Woodside's Estate

Opinion by

Mr. Justice Fell,

The only question raised by this appeal is whether the testator died intestate as to certain cattle which at his death were in his barns on the west side of French creek. This creek divided *50his lands into two nearly equal parts, and he made it a division line in disposing of his estate. His purpose to devote his property which was on the east side of the creek to the payment of debts and pecuniary legacies, and to give that on the west side to his adopted daughter and sister-in-law clear of all claims, he made very plain. After making a number of pecuniary legacies he directed that they should be paid from the proceeds of the sale of his real and personal property situate on the east side of the creek, and he provided that in the event of a deficiency of assets after the payment of debts the legacies should abate proportionately,. and that if there should be a surplus it should be divided equally among his nephews and nieces. He then came to the second branch of his will. Having exempted his property on the west side of the creek from the payment of debts and legacies he disposed of it, first by giving a farm to his adopted daughter, and then by giving all other lands and the personal property thereon to his sister-in-law.

The last clause of the will is in effect a residuary clause. He had before disposed of all his property real and personal on the east side of French creek, and of one farm on the west side, and had provided plans for distribution in case there should be either a deficiency or a surplus. He commenced the clause with the words, “ I now give and bequeath,” which in their connection indicate an intention to make a final disposition of the remainder of his property, and he proceeded to dispose of all other lands which he owned and all personal property thereon. His enumeration of the kinds of personal property, “such as cows, horses, hogs, household furniture, all farm tools, wagons, etc., that may be on the farm,” raises the only doubt as to his intention. If this had been omitted his mean-' ing would have been very clear. But this enumeration, following general words which include everything, and in a clause which is in its character residuary, does not, we think, exclude the cattle in question. These cattle had been pastured on the testator’s farms on both sides of the creek, and four months before his death they had been taken to his barns on the west side to be fattened for market. This had been done in the regular course of his business. For several years he had bought cattle which he pastured, on all of his farms during the summer and fattened in his barns on the west side during the winter. *51He was engaged in this business when the will was written, and continued in it without interruption until his death. The cattle in question constituted a large part of his personal estate, and it cannot be supposed that he either overlooked them in making his will or that he intentionally omitted them from the disposition he made. He was an uneducated man, entirely unskilled in the use of language, and his intention can be better reached by considering the general plan and purpose of his will, which he succeeded in making clear, than by a critical examination of the words and phrases which he used.
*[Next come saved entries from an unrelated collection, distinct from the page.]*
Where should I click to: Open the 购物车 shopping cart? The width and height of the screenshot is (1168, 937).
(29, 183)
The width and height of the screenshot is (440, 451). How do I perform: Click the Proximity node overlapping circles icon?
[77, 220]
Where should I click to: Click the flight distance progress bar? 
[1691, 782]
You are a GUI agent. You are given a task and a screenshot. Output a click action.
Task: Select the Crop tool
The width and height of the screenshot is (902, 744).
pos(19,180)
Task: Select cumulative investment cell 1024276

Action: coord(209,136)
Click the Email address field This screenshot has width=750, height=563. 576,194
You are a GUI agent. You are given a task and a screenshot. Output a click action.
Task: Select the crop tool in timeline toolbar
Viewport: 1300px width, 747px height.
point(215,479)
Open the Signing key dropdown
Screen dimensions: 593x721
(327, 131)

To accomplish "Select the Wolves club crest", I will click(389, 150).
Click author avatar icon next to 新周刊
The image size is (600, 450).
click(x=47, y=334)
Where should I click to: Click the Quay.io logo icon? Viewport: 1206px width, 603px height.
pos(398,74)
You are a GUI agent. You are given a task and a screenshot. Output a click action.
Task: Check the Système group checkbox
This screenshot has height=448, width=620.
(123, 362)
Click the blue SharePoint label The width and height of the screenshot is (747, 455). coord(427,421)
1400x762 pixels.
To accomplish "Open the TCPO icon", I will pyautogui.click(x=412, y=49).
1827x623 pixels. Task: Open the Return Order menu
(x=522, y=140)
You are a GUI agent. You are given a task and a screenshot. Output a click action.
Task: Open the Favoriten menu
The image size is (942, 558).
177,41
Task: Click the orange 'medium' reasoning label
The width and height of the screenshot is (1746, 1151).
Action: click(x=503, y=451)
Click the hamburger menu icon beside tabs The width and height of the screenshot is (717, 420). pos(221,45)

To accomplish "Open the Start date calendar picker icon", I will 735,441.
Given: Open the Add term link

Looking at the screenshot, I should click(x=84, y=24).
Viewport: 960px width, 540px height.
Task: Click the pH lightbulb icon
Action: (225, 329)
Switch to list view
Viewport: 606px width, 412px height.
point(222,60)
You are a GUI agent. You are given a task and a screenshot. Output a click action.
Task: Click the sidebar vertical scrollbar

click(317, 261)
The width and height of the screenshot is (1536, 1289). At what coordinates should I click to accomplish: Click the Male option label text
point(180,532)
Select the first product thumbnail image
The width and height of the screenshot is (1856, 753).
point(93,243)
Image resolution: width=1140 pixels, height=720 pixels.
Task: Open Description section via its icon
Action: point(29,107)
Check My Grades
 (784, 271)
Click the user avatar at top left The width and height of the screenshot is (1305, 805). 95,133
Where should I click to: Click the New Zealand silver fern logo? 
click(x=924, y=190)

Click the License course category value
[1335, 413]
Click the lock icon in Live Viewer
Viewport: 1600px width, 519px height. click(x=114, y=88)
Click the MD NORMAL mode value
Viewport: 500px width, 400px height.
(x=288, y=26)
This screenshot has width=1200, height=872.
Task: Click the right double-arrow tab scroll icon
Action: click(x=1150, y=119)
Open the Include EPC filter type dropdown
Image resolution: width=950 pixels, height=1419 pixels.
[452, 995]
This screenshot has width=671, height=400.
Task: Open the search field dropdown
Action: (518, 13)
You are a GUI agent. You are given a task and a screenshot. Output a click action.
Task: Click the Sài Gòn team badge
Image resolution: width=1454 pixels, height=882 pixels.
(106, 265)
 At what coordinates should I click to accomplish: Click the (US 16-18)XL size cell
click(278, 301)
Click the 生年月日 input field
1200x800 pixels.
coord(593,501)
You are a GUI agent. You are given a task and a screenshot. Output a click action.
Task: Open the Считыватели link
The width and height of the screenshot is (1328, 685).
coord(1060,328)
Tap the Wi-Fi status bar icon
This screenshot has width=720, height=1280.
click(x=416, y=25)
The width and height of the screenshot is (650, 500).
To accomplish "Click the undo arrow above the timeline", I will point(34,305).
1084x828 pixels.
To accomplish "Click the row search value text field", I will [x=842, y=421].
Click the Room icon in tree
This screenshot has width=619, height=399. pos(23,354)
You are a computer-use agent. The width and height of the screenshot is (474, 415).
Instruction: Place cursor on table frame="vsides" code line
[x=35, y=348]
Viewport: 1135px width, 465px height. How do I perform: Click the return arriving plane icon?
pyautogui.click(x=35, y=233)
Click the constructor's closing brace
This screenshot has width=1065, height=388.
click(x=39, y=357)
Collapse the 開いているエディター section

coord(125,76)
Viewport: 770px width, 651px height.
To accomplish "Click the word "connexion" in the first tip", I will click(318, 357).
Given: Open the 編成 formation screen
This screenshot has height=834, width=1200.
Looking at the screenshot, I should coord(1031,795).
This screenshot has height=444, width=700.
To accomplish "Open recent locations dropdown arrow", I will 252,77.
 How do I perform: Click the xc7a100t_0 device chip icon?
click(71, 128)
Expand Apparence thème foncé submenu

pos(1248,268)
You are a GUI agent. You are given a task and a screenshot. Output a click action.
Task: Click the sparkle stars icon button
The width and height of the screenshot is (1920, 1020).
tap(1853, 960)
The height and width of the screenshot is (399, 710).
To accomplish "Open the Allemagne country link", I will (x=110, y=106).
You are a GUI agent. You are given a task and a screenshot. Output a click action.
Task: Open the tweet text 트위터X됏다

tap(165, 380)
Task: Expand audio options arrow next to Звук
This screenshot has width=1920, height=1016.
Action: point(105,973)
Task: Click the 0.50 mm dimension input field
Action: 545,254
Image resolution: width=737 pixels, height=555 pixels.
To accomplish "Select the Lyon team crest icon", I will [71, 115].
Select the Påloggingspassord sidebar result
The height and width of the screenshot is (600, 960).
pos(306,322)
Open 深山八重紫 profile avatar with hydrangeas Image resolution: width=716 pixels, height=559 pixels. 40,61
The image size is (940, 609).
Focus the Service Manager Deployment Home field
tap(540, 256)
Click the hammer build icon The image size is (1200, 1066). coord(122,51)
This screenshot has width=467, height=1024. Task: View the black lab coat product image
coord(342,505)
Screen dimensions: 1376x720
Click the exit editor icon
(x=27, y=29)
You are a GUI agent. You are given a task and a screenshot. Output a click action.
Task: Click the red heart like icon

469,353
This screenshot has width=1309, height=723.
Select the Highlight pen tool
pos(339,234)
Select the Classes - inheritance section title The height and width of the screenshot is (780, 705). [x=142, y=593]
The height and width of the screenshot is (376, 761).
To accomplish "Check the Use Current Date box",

A partial intestacy is not to be presumed if the words used will carry the whole estate, and a construction is to be given a will which will avoid a partial intestacy unless the contrary is unavoidable: Reimer’s Estate, 159 Pa. 212, and cases there cited. There is nothing in the will to indicate an intention that it was not to speak and take effect as if executed immediately before the death of the testator, but its general scheme and expression are in harmony with the construction provided for by the Act of June 4, 1879, P. L. 88.

The decree of the orphans’ court is reversed and set aside, and the report of the auditor is confirmed.